I had a use case of renaming over 50 tables, adding “prod_” prefix to the existing Glue tables.
AWS Athena does not support native Hive DDL “ALTER TABLE table_name RENAME TO” command. So one of the option was to –
- “Generate Create Table DDL” in AWS Athena.
- Modify the table name.
- Execute the DDL.
- Preview the new table.
- Drop the old table
Following the above steps for over 50 tables would have been cumbersome. This is where AWS Data Wrangler comes to rescue 🙂
Lets take a look on how I did it. All the commands were executed from AWS Sagemaker Notebook –
import awswrangler as wr
#get all the tables for database from glue catalog
tables = wr.catalog.get_tables(database='mydb')
#create list of tables
table_details = []
for table in tables:
table_details.append(table)
#create the new table with "prod_" prefix and drop original table
for table_detail in table_details:
db = table_detail['DatabaseName']
orig_tab_name = table_detail['Name']
new_table_name = 'prod_'+ orig_tab_name
table_loc = table_detail['StorageDescriptor']['Location']
table_columns = wr.catalog.get_table_types(database=db, table=orig_tab_name)
parameters = table_detail['StorageDescriptor']['Parameters']
print('\n')
print(f'Create table: {new_table_name}, location: {table_loc}')
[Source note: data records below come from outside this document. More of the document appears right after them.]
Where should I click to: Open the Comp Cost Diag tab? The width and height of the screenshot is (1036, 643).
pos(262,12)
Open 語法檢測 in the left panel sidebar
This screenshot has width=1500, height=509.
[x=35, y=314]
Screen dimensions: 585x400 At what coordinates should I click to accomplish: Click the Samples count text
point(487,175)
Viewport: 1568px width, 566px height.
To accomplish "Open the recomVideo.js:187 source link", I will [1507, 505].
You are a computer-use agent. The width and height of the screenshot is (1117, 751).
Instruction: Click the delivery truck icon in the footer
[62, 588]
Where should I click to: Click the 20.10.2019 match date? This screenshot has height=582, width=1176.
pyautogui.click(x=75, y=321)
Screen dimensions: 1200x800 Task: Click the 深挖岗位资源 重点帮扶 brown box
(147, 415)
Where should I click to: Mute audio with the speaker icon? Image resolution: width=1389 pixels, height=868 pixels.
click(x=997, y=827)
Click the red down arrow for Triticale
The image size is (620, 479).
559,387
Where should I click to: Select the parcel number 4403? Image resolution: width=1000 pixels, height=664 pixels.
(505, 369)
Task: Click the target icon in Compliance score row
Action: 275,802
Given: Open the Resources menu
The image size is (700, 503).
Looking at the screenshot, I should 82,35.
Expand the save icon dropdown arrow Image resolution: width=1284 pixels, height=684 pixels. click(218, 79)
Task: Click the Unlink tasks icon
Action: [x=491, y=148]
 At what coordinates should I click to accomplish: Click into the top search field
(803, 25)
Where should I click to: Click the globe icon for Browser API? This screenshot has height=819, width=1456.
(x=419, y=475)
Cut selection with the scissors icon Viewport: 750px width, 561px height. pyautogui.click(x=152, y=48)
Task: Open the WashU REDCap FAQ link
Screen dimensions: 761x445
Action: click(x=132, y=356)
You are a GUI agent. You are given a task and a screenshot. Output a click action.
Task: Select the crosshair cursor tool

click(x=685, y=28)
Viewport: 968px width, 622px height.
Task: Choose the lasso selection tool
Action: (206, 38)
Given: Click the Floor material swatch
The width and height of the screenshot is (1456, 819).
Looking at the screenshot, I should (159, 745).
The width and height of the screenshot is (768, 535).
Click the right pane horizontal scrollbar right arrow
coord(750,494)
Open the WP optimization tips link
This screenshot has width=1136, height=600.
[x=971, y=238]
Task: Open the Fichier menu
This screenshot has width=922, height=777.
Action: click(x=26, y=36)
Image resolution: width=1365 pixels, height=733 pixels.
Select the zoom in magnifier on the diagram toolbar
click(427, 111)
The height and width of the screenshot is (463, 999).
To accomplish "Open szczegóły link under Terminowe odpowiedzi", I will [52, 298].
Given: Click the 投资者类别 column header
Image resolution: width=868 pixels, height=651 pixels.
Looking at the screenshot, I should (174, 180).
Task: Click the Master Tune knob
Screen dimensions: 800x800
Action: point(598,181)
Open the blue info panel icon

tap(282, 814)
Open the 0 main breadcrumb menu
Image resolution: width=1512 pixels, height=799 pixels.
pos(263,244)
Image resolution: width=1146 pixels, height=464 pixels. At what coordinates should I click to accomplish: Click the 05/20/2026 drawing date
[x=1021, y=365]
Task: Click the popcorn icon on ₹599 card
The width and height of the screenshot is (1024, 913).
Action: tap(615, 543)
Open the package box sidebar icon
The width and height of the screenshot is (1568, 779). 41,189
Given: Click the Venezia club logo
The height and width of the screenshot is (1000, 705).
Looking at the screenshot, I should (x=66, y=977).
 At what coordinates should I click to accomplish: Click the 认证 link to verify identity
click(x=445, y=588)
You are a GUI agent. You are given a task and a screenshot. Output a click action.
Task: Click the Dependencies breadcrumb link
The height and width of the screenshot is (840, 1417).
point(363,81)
wr.catalog.create_parquet_table(
database=db,
table=new_table_name,
path=table_loc,
columns_types=table_columns,
parameters=parameters
)
status = wr.catalog.delete_table_if_exists(database=db, table=orig_tab_name)
print(f'Drop table: {orig_tab_name} from database: {db}, status: {status}')
Quick walkthrough of the above code –
- Import AWS Data Wrangler.
- Get all the table details using wr.catalog.get_tables
- Add the tables to the list.
- For each table in the table list –
- Get the database name.
- Get the original table name.
- Get the table location.
- Get the table columns as dictionary using wr.catalog.get_table_types.
- Get the table properties.
- Create the table using wr.catalog.create_parquet_table with “prod_” as prefix.
- Drop the original table.
One thing to note is the original table has to be Parquet table in AWS Glue catalog.
Reference –
One thought on “Rename Glue Tables using AWS Data Wrangler”
Great post, I only suggest to do a MSCK REPAIR TABLE as the final step if it the table has partitions.